Die Kosten für die Flüchtlings-Unterbringung steigen. Mario Czajas angekündigter Paradigmenwechsel bleibt aus. Der schiebt die Schuld auf den Bund.

Kann kein Dauerzustand sein: Wohnen in der Turnhalle. Bild: dpa

Mehr als 3 Millionen Euro hat Berlin in den ersten zwei Monaten 2015 bereits für die Unterbringung von Flüchtlingen in Hostelzimmern ausgegeben. Im Jahr 2014 waren das insgesamt 6 Millionen Euro.

Das geht aus einer Kleinen Anfrage des Piraten-Abgeordneten Fabio Reinhardt an die zuständige Senatsverwaltung für Gesundheit und Soziales hervor, deren Antwort am Donnerstag veröffentlicht wurde. Die Gesamtkosten für die Flüchtlingsunterbringung schätzte die Senatsverwaltung für das Jahr 2014 auf etwa 100 Millionen Euro.

Hintergrund der steigenden Kosten für Hostels ist das Chaos bei der Flüchtlingsunterbringung in Berlin. Etwa 14.000 Asylsuchende kamen im vergangenen Jahr in die Hauptstadt. In diesem Jahr rechnet das Land mit mindestens 20.000.

Die regulären Flüchtlingsheime sind aber nicht nur wegen der vielen Neuzugänge überfüllt. Gut ein Viertel der etwa 8.000 Plätze in den Gemeinschaftsunterkünften für Asylbewerber sind mittlerweile von Flüchtlingen belegt, die das Asylverfahren bereits erfolgreich durchlaufen haben. Die dürften zwar auf Kosten der dann für sie zuständigen Jobcenter in Mietwohnungen umziehen, doch viele Vermieter – auch landeseigene Wohnungsgesellschaften – wollen nicht an die anerkannten Flüchtlinge vermieten, die zunächst nur eine dreijährige Aufenthaltsgenehmigung haben (siehe Seite 23).
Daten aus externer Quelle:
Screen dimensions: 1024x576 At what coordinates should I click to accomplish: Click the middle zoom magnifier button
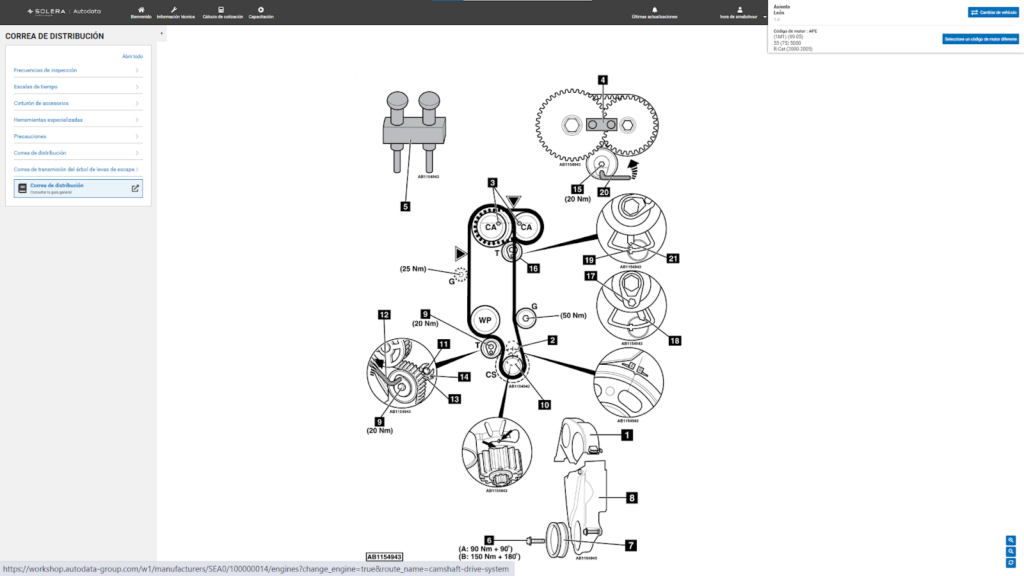point(1011,551)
Wegen des dadurch ausgelösten Belegungsstaus in den eigentlich für Asylbewerber gedachten Heimen beschlagnahmte das für die Flüchtlingsunterbringung zuständige Landesamt für Gesundheit und Soziales (Lageso) in den vergangenen Monaten sieben Turnhallen, in denen rund 1.000 Flüchtlinge nun teilweise bereits seit Monaten leben. Entgegen früheren Ankündigungen wurde bislang erst eine der Hallen als Unterkunft geschlossen und kann seit Anfang April wieder als Sportstätte genutzt werden.

Die Unterbringung von Flüchtlingen in Hostels könne aber nur eine Notlösung sein, sagt der Pirat Reinhardt. Der „explosionsartige Anstieg bei der Nutzung von Hostels“ sei „Ausdruck für das Versagen Berlins bei der Unterbringung von Flüchtlingen“: „Die seit Jahren anhaltende Untätigkeit und die Realitätsverweigerung unter Sozialsenator Czaja haben nun dazu geführt, dass nicht mal ansatzweise genug reguläre Unterkünfte zur Verfügung stehen“, so Reinhardt.
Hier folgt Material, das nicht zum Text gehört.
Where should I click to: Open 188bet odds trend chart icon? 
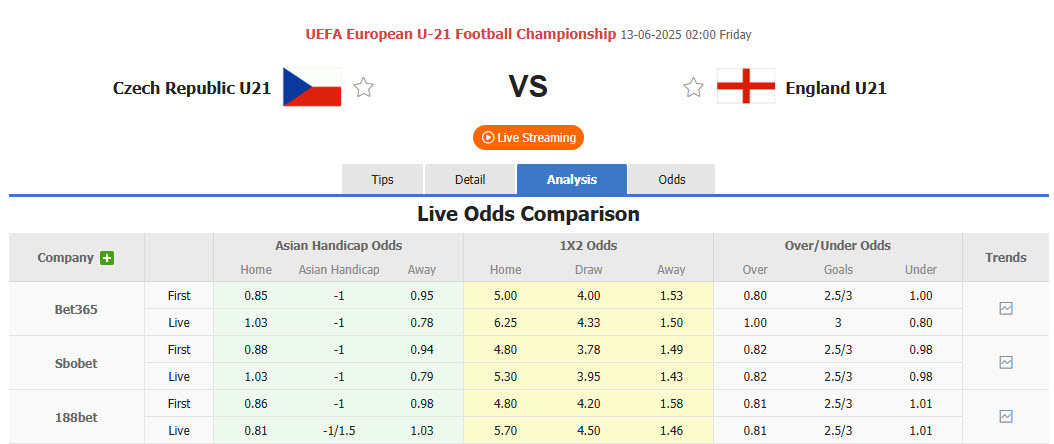click(1006, 416)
Der für die Flüchtlingsunterbringung und die Behörde für deren Organisation, das Landesamt für Gesundheit und Soziales (Lageso), zuständige Sozialsenator Mario Czaja (CDU) hatte im vergangenen September einen „Paradigmenwechsel“ bei der Heimwirtschaft angekündigt. Statt in Immobilien oft gewerblicher Träger sollten Flüchtlinge vermehrt in landeseigenen Immobilien, betreut von Wohlfahrtsverbänden, untergebracht werden.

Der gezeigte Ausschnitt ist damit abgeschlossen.